*Do this*.
Pull out every line of the material that contains the string "width", matching case exactly.

*Dataset records*.

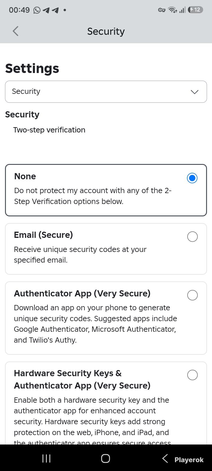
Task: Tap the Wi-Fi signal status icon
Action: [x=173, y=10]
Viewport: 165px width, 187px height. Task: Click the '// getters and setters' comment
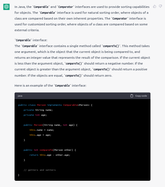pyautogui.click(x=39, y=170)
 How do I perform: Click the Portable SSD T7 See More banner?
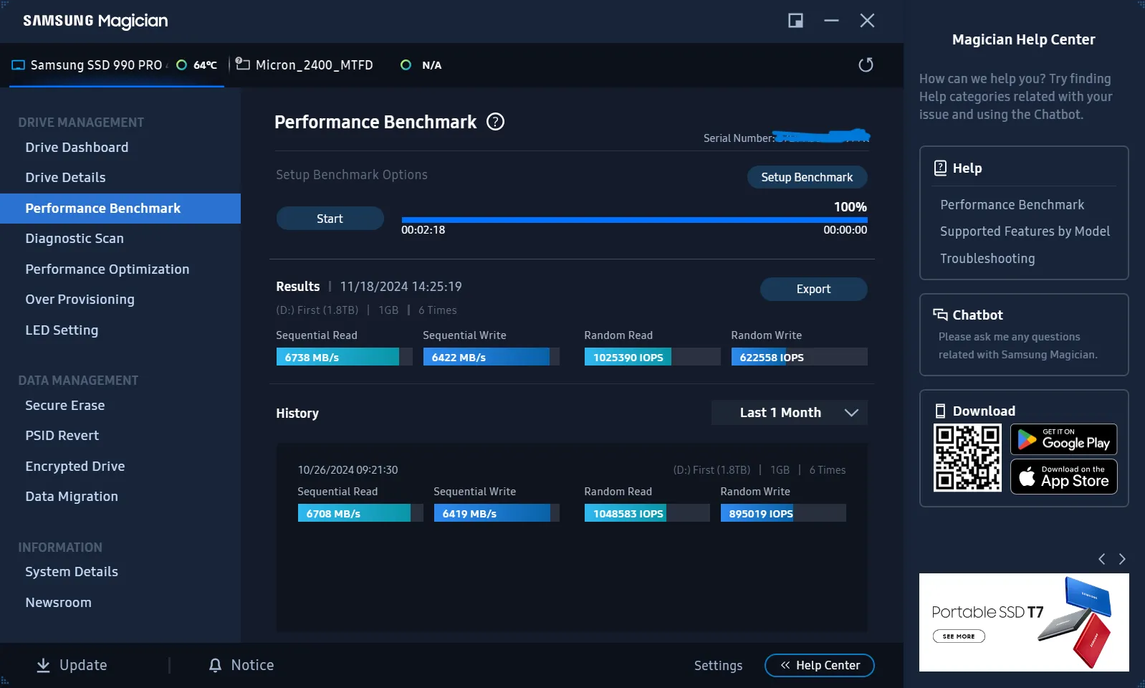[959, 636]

--

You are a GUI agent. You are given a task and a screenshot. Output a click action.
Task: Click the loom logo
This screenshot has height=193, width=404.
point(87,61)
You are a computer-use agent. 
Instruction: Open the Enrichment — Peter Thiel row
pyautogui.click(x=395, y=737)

*The response*.
Viewport: 165px width, 187px height. Task: Click the '// getters and setters' comment
This screenshot has height=193, width=404.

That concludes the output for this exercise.